- やるべきこと
以下の本文によると、王子HDが紹介するソリューションは何ですか。すべて挙げてください。

紙の市況(2024.10)詳細 10月10日更新分

【板紙・パッケージに関する市況/状況】

1.東京国際包装展 各社出展を発表

 10月23~25日開催の「2024東京国際包装展(東京パック)」に各社が出展を発表しています。各社の公式サイトの発表によると、

王子HD 『GREEN INNOVATION ‐次のフロンティアへ‐』がテーマ。
サステナブル包装資材のトータルパッケージングプロバイダーとして行っている
・紙を使う環境配慮型パッケージを紹介する『紙化ソリューション』
・環境配慮型パッケージング事業を紹介する『グローバルソリューション』
・紙製品の再資源化の取り組みを紹介する『リサイクルソリューション』

- 資料
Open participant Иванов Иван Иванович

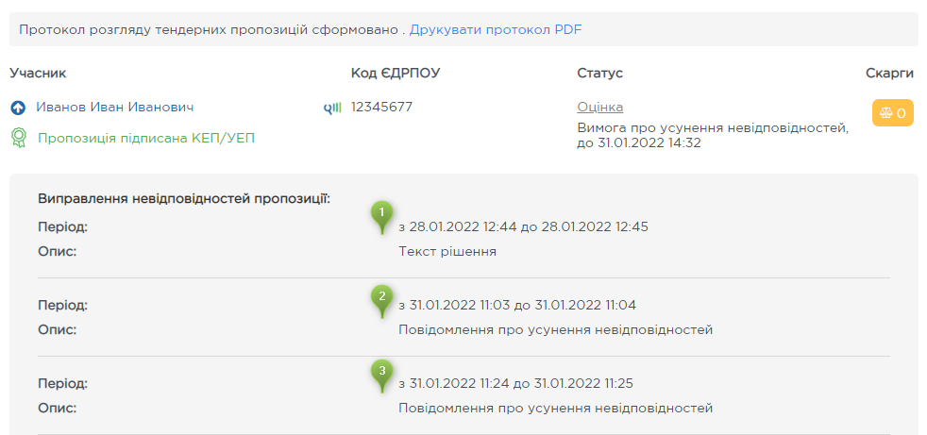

- 解答例
・紙化ソリューション：紙を使う環境配慮型パッケージを紹介
・グローバルソリューション：環境配慮型パッケージング事業を紹介
・リサイクルソリューション：紙製品の再資源化の取り組みを紹介